→ **Source data**:
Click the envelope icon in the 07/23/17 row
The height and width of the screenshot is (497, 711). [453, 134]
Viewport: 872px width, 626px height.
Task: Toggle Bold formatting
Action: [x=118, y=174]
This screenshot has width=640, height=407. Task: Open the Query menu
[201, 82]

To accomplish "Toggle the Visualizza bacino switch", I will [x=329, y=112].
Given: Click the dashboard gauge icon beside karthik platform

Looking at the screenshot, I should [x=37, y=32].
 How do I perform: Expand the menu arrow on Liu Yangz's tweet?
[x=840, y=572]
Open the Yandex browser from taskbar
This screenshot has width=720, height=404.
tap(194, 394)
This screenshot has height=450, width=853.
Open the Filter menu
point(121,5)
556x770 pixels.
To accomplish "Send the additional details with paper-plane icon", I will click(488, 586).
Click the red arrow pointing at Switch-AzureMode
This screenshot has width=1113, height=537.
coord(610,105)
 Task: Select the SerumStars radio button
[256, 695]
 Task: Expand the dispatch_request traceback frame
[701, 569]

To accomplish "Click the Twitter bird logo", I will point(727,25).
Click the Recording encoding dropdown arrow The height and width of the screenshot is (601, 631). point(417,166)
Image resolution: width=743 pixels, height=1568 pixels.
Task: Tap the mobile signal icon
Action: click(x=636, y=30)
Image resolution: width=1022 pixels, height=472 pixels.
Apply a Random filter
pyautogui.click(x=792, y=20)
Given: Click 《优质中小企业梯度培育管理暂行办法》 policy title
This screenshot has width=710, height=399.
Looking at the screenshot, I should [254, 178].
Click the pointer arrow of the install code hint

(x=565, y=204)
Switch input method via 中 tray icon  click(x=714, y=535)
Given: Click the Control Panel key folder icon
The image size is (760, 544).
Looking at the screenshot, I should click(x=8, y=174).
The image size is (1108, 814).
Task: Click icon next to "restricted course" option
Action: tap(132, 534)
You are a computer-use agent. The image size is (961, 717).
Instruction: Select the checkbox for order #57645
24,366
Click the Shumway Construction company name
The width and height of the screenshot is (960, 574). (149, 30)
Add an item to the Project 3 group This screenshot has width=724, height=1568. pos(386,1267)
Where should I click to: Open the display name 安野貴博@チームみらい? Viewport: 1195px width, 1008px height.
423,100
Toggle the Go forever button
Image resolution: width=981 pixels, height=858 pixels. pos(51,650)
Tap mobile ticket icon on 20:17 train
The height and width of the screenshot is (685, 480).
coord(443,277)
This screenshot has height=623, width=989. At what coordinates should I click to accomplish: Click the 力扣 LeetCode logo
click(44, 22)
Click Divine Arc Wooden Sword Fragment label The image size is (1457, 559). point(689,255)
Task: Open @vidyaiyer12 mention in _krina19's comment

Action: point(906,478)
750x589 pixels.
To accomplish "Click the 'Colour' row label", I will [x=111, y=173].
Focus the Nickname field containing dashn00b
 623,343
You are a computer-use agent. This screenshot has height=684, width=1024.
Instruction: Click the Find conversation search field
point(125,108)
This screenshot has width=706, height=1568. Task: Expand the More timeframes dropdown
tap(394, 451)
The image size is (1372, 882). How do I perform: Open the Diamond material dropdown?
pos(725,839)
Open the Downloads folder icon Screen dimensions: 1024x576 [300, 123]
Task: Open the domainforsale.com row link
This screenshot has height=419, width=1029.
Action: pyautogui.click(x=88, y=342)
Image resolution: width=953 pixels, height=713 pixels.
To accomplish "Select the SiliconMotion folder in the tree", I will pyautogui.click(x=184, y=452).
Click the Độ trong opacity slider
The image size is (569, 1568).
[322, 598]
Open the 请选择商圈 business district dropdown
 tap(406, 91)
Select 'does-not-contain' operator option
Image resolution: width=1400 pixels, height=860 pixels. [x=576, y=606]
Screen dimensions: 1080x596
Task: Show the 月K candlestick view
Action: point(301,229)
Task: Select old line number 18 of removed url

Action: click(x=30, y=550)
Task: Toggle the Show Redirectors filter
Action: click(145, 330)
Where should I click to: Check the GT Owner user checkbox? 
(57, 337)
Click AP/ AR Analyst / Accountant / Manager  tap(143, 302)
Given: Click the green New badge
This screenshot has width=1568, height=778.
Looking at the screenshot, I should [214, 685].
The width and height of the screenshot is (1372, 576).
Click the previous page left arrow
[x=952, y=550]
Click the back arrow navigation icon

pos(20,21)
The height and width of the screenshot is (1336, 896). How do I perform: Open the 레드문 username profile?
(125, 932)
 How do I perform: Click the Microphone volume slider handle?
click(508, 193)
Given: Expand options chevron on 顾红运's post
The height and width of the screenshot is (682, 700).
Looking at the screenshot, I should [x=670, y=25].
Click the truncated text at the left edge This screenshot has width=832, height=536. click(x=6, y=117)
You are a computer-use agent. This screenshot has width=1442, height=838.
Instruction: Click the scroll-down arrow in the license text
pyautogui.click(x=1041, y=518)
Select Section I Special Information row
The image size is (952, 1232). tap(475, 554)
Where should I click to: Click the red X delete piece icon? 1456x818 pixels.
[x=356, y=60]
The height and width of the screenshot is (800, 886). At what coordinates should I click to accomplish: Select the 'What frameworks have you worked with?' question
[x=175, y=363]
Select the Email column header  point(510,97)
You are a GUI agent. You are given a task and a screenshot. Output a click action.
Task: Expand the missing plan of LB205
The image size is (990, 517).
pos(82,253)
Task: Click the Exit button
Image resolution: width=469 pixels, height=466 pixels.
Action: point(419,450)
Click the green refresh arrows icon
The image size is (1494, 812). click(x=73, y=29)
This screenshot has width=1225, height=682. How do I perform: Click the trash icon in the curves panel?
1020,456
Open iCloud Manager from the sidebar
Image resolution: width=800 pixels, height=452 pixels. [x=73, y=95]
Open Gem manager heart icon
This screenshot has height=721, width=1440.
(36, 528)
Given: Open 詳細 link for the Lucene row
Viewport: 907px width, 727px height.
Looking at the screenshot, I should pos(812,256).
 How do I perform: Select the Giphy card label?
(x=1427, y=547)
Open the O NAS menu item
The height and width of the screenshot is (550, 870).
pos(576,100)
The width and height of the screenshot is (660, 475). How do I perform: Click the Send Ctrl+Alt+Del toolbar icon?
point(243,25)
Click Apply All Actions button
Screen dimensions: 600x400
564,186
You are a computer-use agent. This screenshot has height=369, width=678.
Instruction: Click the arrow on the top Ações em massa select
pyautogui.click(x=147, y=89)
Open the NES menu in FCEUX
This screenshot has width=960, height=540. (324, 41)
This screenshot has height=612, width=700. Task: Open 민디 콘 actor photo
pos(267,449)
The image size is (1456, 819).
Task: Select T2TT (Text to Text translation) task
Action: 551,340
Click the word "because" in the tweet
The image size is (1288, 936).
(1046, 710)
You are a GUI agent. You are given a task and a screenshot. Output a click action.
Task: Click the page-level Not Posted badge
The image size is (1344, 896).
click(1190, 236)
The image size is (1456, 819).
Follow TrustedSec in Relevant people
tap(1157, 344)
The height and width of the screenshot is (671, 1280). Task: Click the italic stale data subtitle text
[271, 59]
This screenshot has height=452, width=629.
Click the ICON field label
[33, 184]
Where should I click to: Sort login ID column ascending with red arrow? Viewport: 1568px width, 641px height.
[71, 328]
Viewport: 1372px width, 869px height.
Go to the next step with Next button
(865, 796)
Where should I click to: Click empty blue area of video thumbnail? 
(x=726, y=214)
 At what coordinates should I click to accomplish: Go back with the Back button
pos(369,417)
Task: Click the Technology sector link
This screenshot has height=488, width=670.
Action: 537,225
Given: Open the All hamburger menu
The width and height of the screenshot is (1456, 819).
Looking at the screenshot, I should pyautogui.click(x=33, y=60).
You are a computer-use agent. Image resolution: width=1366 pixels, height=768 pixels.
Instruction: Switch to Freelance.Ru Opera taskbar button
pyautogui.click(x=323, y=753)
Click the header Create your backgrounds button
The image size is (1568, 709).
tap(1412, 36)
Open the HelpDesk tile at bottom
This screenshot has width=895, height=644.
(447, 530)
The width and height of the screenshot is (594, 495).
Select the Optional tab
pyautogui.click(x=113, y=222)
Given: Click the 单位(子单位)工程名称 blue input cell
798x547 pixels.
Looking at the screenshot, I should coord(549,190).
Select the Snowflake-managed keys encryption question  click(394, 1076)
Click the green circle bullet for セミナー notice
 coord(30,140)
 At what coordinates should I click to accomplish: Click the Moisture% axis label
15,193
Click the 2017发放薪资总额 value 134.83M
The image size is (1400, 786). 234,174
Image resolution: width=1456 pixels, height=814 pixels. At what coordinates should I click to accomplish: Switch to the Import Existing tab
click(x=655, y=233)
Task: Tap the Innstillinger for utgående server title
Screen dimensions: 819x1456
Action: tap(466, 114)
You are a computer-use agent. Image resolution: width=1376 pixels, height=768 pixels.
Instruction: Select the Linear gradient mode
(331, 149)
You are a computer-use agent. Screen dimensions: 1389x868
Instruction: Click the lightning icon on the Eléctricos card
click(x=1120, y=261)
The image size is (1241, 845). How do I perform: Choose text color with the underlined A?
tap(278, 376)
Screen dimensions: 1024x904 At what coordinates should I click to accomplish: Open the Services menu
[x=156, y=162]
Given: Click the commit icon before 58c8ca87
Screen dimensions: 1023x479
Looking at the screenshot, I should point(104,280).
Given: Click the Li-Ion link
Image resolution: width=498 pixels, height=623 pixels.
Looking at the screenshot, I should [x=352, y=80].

→ **What to produce**:
Up to and including the line containing "Click the red arrow", please write out the listing exactly, starting from its first line.

→ **Finished task**:
Click the envelope icon in the 07/23/17 row
The height and width of the screenshot is (497, 711). [453, 134]
Viewport: 872px width, 626px height.
Task: Toggle Bold formatting
Action: [x=118, y=174]
This screenshot has width=640, height=407. Task: Open the Query menu
[201, 82]

To accomplish "Toggle the Visualizza bacino switch", I will [x=329, y=112].
Given: Click the dashboard gauge icon beside karthik platform

Looking at the screenshot, I should [x=37, y=32].
 How do I perform: Expand the menu arrow on Liu Yangz's tweet?
[x=840, y=572]
Open the Yandex browser from taskbar
This screenshot has width=720, height=404.
tap(194, 394)
This screenshot has height=450, width=853.
Open the Filter menu
point(121,5)
556x770 pixels.
To accomplish "Send the additional details with paper-plane icon", I will click(488, 586).
Click the red arrow pointing at Switch-AzureMode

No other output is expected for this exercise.